Drawing, Portland Public Service Building (1979–1982), Portland, Oregon, USA美國俄勒岡州波特蘭公共服務大樓(1979至1982年)繪圖
1980
The American architect Michael Graves won a city-sponsored competition to design a municipal services building in Portland, Oregon, in 1979. Completed in 1982, the resulting structure, known as the Portland Building, was the first major realised example of architectural postmodernism. Like images of the controversial, widely published project, the style quickly spread, helping to define architectural aesthetics and conversations worldwide into the 1990s.

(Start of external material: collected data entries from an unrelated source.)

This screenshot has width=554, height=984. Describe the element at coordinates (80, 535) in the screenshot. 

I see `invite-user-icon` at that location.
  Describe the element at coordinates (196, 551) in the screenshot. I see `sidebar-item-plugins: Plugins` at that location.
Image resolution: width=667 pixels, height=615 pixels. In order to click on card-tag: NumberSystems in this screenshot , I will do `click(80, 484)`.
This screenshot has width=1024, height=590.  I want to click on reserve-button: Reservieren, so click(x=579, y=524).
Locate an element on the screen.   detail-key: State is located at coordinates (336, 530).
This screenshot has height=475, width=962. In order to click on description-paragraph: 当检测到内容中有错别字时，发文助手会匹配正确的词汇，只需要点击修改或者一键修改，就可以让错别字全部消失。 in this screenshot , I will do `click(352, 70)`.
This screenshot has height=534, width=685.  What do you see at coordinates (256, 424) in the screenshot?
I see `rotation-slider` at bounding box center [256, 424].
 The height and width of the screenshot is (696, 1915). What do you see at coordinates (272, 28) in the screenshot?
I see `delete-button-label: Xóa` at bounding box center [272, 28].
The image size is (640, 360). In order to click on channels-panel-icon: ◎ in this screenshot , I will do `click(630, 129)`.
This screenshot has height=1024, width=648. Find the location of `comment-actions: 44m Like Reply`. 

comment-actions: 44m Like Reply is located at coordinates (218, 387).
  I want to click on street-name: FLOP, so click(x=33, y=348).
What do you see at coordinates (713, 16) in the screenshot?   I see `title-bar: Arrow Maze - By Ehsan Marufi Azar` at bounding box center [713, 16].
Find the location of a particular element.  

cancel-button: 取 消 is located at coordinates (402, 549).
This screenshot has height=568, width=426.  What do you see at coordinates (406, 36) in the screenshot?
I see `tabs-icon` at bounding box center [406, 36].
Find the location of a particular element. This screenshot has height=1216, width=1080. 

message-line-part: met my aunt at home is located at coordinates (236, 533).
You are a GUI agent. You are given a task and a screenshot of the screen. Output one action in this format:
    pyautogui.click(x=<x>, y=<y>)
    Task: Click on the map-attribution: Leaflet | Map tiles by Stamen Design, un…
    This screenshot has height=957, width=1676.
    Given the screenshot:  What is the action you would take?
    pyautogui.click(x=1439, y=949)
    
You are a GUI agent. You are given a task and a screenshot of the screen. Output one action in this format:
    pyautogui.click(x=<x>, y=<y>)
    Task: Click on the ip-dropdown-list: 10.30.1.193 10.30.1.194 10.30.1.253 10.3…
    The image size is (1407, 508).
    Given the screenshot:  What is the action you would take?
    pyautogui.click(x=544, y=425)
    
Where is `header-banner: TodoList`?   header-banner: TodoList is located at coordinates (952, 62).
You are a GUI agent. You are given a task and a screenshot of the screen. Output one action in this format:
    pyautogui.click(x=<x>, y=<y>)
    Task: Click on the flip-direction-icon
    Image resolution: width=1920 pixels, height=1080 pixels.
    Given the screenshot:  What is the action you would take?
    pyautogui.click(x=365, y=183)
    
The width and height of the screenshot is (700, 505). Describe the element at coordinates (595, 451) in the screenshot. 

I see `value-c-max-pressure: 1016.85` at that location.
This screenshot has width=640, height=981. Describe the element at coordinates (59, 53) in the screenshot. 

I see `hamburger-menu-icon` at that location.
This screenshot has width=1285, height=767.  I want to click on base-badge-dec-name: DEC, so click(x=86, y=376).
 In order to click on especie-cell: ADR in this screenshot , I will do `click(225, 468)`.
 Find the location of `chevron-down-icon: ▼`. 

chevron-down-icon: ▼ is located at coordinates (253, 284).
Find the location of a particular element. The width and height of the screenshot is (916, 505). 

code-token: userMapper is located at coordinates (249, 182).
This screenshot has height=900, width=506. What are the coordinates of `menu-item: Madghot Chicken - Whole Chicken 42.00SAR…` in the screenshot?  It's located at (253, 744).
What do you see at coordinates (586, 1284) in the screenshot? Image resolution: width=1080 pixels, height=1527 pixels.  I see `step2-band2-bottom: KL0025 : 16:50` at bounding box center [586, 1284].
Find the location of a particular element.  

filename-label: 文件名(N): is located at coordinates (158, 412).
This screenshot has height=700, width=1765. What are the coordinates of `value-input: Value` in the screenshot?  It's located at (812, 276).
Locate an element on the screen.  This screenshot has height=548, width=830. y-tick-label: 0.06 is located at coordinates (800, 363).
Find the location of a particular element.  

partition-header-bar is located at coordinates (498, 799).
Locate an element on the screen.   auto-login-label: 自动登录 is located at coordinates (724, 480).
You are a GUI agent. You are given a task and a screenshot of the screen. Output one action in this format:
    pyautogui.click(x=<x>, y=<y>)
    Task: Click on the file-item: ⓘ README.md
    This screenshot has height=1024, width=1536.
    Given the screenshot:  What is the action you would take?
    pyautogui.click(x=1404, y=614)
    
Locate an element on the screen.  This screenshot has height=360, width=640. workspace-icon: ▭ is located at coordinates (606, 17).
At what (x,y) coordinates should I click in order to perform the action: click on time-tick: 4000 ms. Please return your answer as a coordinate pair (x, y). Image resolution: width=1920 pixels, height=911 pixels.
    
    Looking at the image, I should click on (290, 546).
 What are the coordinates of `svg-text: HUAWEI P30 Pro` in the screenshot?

The squat, fifteen-storey building is visually divided into three parts: a dark green loggia base, a beige body punctuated by a grid of square windows and decorated with abstracted columns and other elements from Western classical architecture, and a roof topped with a series of smaller structures. Portlandia, a symbolic copper repoussé sculpture by Raymond Kaskey, stands above the entrance. Graves’s liberal use of colour and reference to past architectural forms—for example, oversized, ruddy red ‘keystones’ on the east and west facades—mark a definite shift away from modernism’s lack of ornament and emphasis on expression of structure. Playfully exaggerated mouldings and a consistent, earthy palette of paint carry Graves’s figural approach through to the offices inside.